Little G and Little H were originally planning to go out for a meal, but since it was too complicated, the problem is simplified as follows:
There are $n$ items arranged in a circle on a turntable (numbered 1 to $n$), where the $i$-th item appears at time $T_i$.
At time 0, Little G can choose any one of the $n$ items, let its number be $s_0$. If at time $i$ the item $s_i$ is chosen, then at time $i+1$, one can continue to choose the current item or choose the next item. When $s_i$ is $n$, the next item is item 1; otherwise, the next item is $s_i + 1$. At any time (including time 0), if the item chosen by Little G has already appeared, Little G will mark it. Little H wants to know, under the optimal strategy for choosing items, when can Little G mark all items?
The trouble is that the appearance times of the items are modified from time to time. We describe this as $m$ modifications, where each modification changes the appearance time of one item. After each modification, you also need to find the answer for the current situation. For some test cases, Little H has also added a requirement for online processing.
Input
The first line contains three non-negative integers $n$, $m$, and $p$, representing a total of $n$ items and $m$ modifications. $p$ can only be 0 or 1. When $p=1$, it is forced online; otherwise, $p=0$. This section will explain how to use $p$ later.
The next line contains $n$ space-separated non-negative integers, where the $i$-th number $T_i$ represents the appearance time of item $i$.
The next $m$ lines each contain two non-negative integers $x$ and $y$, representing a modification and a query.
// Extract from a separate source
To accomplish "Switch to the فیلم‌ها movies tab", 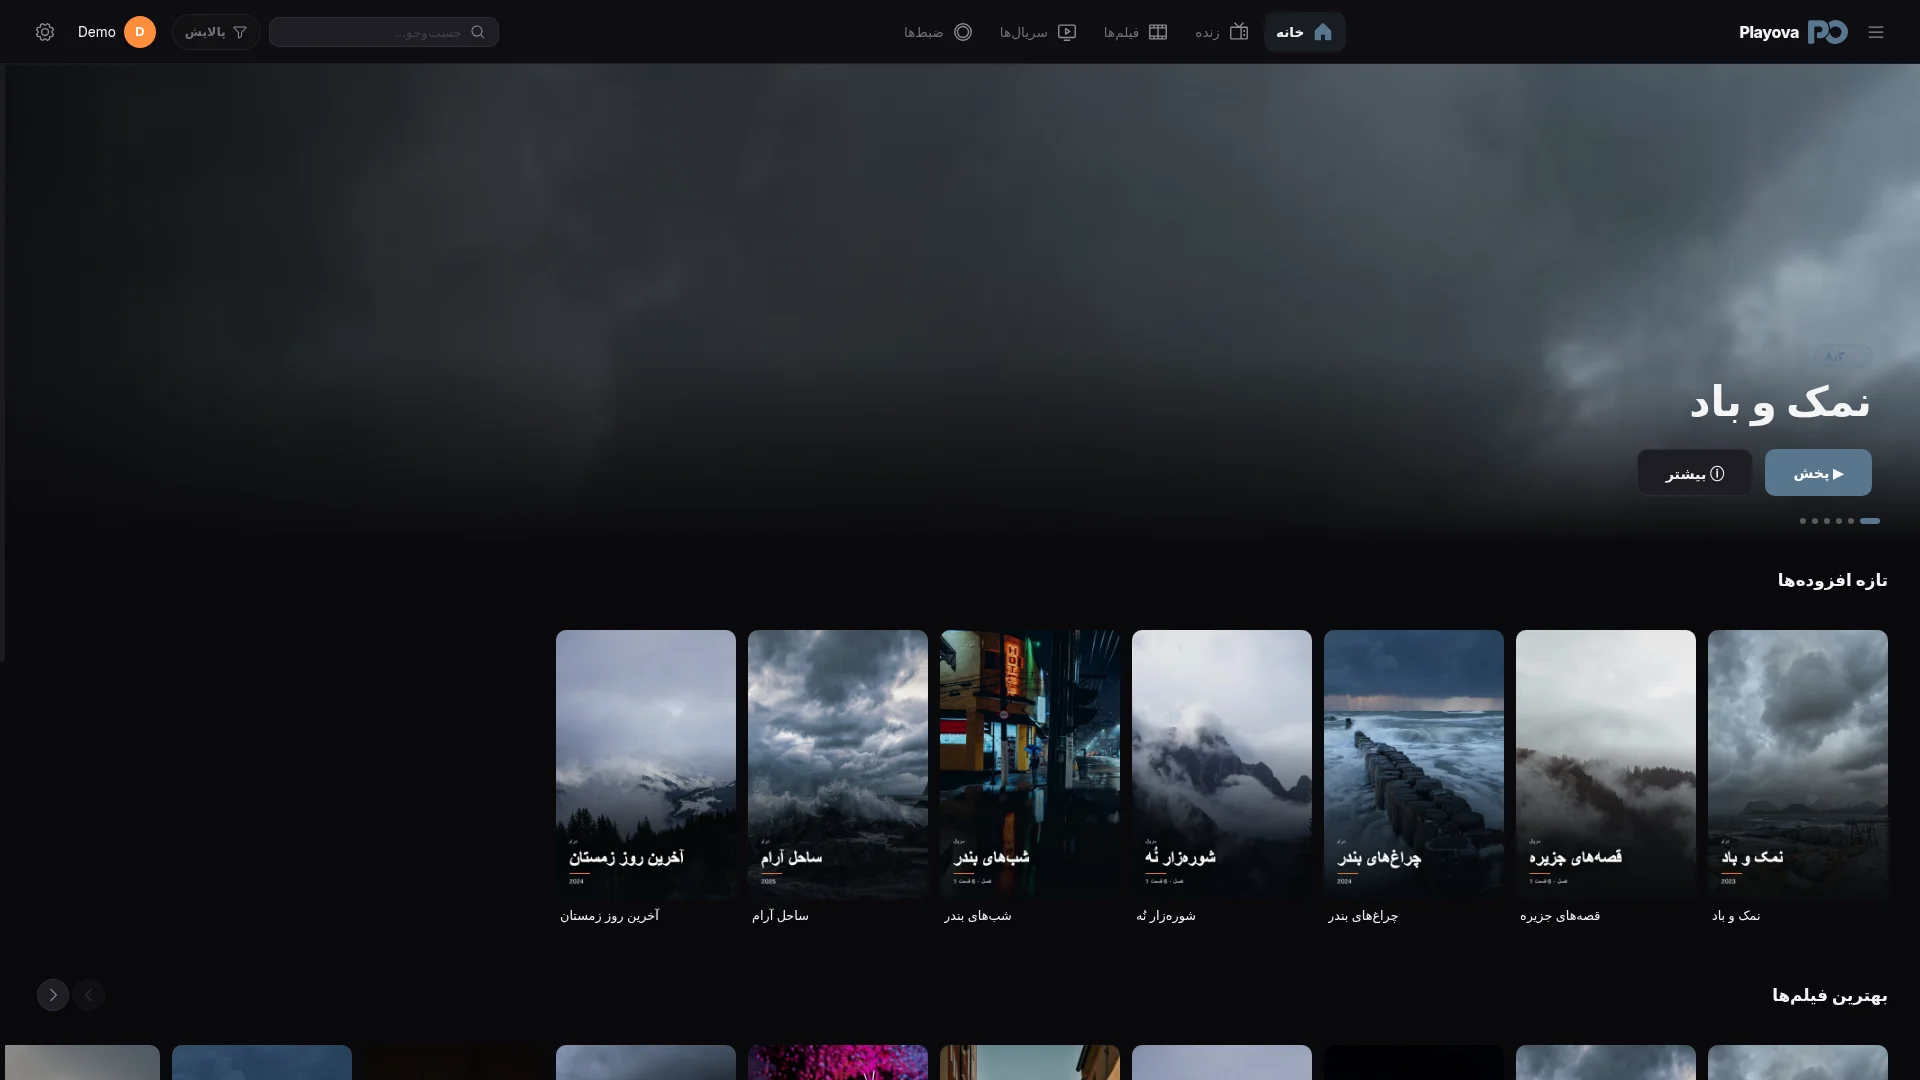I will tap(1136, 32).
The modification method is as follows:
(1) If $p=0$, it means the appearance time $T_x$ of item $x$ is modified to $y$.
(2) If $p=1$, first obtain $x'$ and $y'$ by XORing $x$ and $y$ with $LastAns$: $x' = x \oplus LastAns$, $y' = y \oplus LastAns$. Then, modify the appearance time $T_{x'}$ of item $x'$ to $y'$. Here, $LastAns$ is the answer to the previous query; specifically, for the first modification, $LastAns$ is the answer for the initial situation. $\oplus$ denotes the bitwise XOR operation; for example, $1 \oplus 2 = 3$, $4 \oplus 5 = 1$, $6 \oplus 11 = 13$.
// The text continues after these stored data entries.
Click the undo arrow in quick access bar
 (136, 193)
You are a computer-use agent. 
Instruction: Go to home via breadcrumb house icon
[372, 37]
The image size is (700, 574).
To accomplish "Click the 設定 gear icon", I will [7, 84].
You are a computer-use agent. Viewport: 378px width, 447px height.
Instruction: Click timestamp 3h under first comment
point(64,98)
The input is guaranteed to be valid.
Output
The first line contains an integer representing the answer for the initial situation.
The next $m+1$ lines each contain an integer representing the answer after each modification.
Examples
Input 1
5 3 0 1 2 3 4 5 3 5 5 0 1 4
Output 1
5 7 6 7
Note
The first query is: for 5 items with appearance times 1, 2, 3, 4, 5, when is the earliest time to mark all items? One optimal strategy is: choose item 1 at time 0 and 1, and choose the next item at times 2~5. At time 0, the chosen item 1 has not appeared yet, so it cannot be marked.
The third query is: for 5 items with appearance times 1, 2, 5, 4, 0, when is the earliest time to mark all items? One optimal strategy is: choose items 4, 5, 1, 2, 3, 3, 4 at times 0 to 6 respectively. At time 0 and time 4, the chosen items have not appeared yet; at other times, the chosen items can be marked.
Constraints
| Test Case ID | $n$ | $m$ | $T_i/T_x$ | $p$ |
|---|---|---|---|---|
| 1 | $\le 10$ | $\le 10$ | $\le 10$ | |
| 2 | $\le 1000$ | $= 0$ | $\le 1000$ | $= 0$ |
| 3 | $\le 100000$ | $\le 100000$ | $\le 100000$ | $= 0$ |
| 4 | $\le 5000$ | $\le 5000$ | $\le 100000$ | $= 0$ |
| 5 | $\le 80000$ | $\le 80000$ | $\le 100000$ | $= 0$ |
| 6 | $\le 80000$ | $\le 80000$ | $\le 100000$ | $= 1$ |
| 7 | $\le 90000$ | $\le 90000$ | $\le 100000$ | $= 0$ |
| 8 | $\le 90000$ | $\le 90000$ | $\le 100000$ | $= 1$ |
| 9 | $\le 100000$ | $\le 100000$ | $\le 100000$ | $= 0$ |
| 10 | $\le 100000$ | $\le 100000$ | $\le 100000$ | $= 1$ |
For all data, it is guaranteed that $3 \le n \le 10^5$, $0 \le m \le 10^5$, $0 \le T_i/T_x \le 10^5$.